1. ## Probability Question Check

Hi,

15 phones have just been received at an authorized service center. 5 are cellular, 5 are cordless, and 5 are corded. Suppose service tickets have been issued for these phones allocating all numbers 1 through 15 indicating the order in which they will be serviced. Find the probabilities that:

after having repaired 10 phones, there are phones of exactly two of the three types remaining to be serviced.

I computed the answer to be [3 x [(10 C 5) - 2]]/(15 C 10)

Is this correct

2. Originally Posted by shogunhd
Hi,

15 phones have just been received at an authorized service center. 5 are cellular, 5 are cordless, and 5 are corded. Suppose service tickets have been issued for these phones allocating all numbers 1 through 15 indicating the order in which they will be serviced. Find the probabilities that:

after having repaired 10 phones, there are phones of exactly two of the three types remaining to be serviced.

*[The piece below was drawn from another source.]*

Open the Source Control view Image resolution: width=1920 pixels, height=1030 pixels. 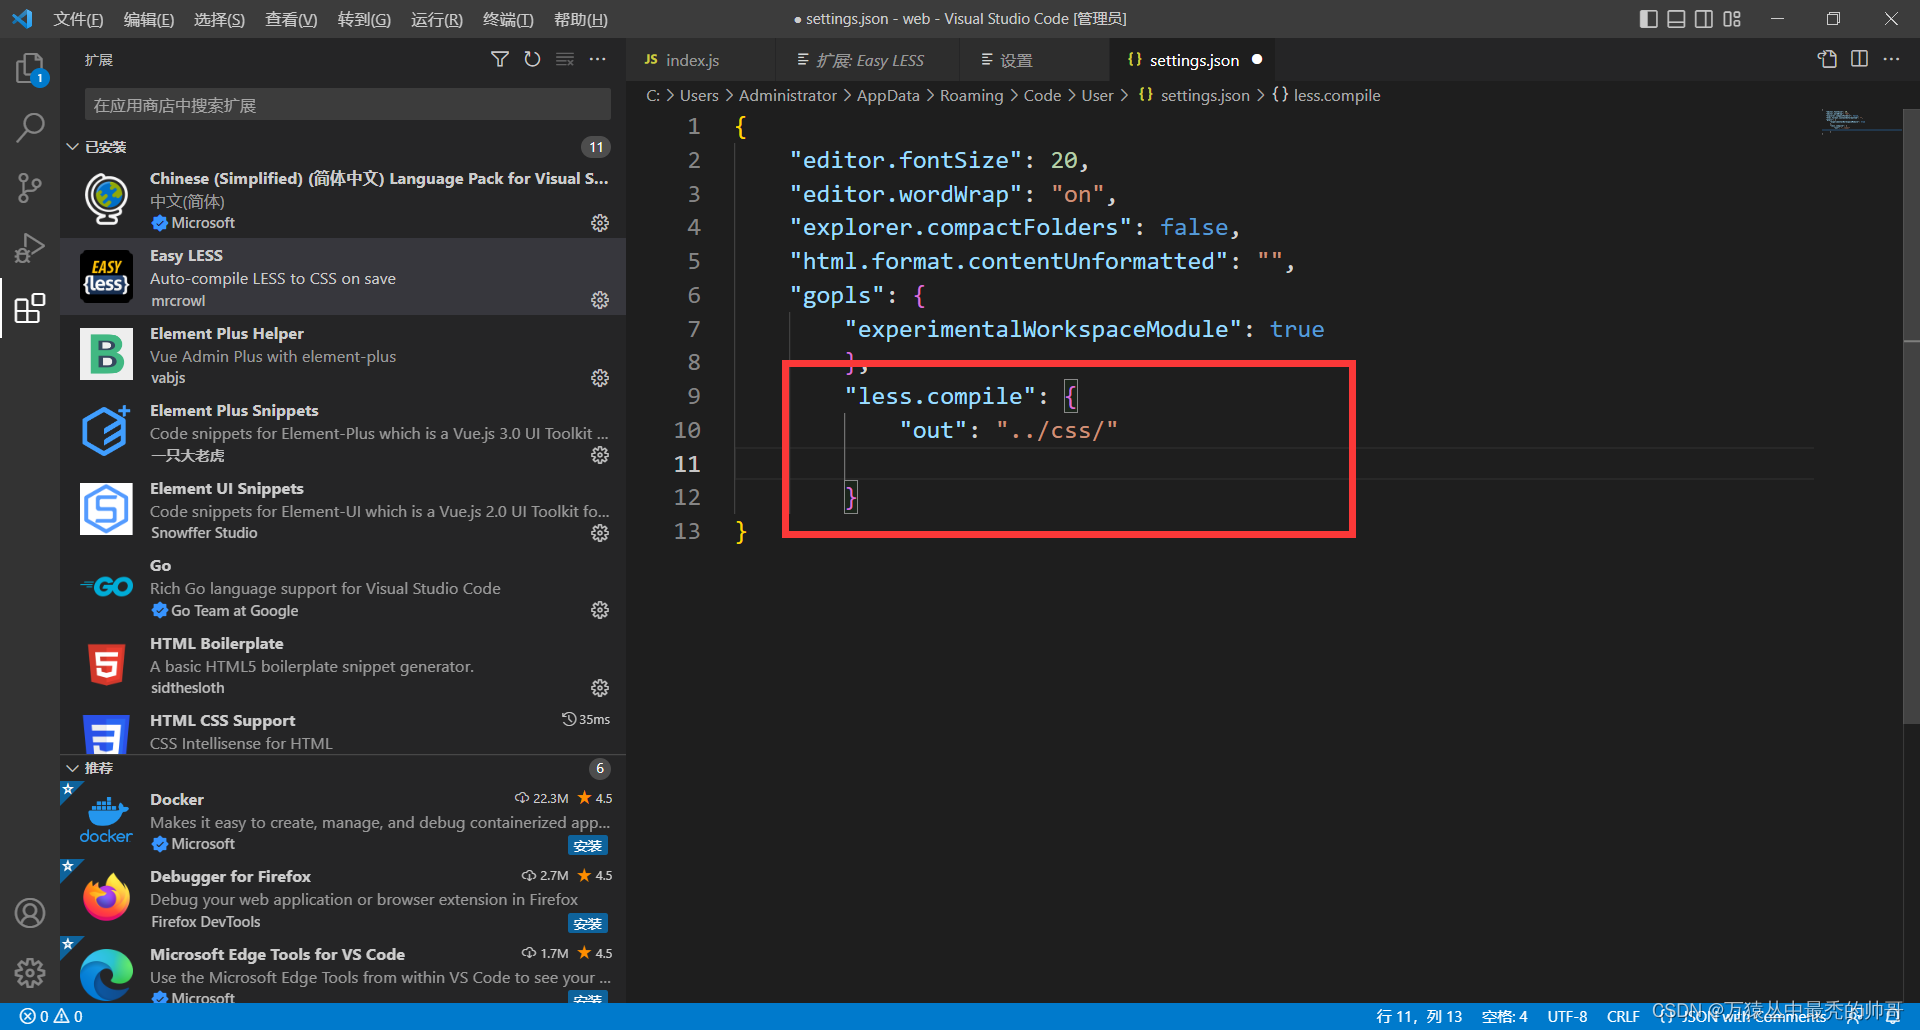click(x=30, y=188)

I computed the answer to be [3 x [(10 C 5) - 2]]/(15 C 10)

Is this correct
I get the same answer that you do

(but used a different approach. My numerator is:

$\displaystyle 3\left[ {5 \choose 4} \cdot {5 \choose 1} + {5 \choose 3} \cdot {5 \choose 2} + {5 \choose 2} \cdot {5 \choose 3} + {5 \choose 1} \cdot {5 \choose 4}\right]$

$\displaystyle = 3\left[ 2 \left\{ {5 \choose 4} \cdot {5 \choose 1} + {5 \choose 3} \cdot {5 \choose 2} \right \} \right]$

$\displaystyle = 6 \left \{ {5 \choose 4} \cdot {5 \choose 1} + {5 \choose 3} \cdot {5 \choose 2} \right \} = 6 (5^2 + 10^2) = 750$ )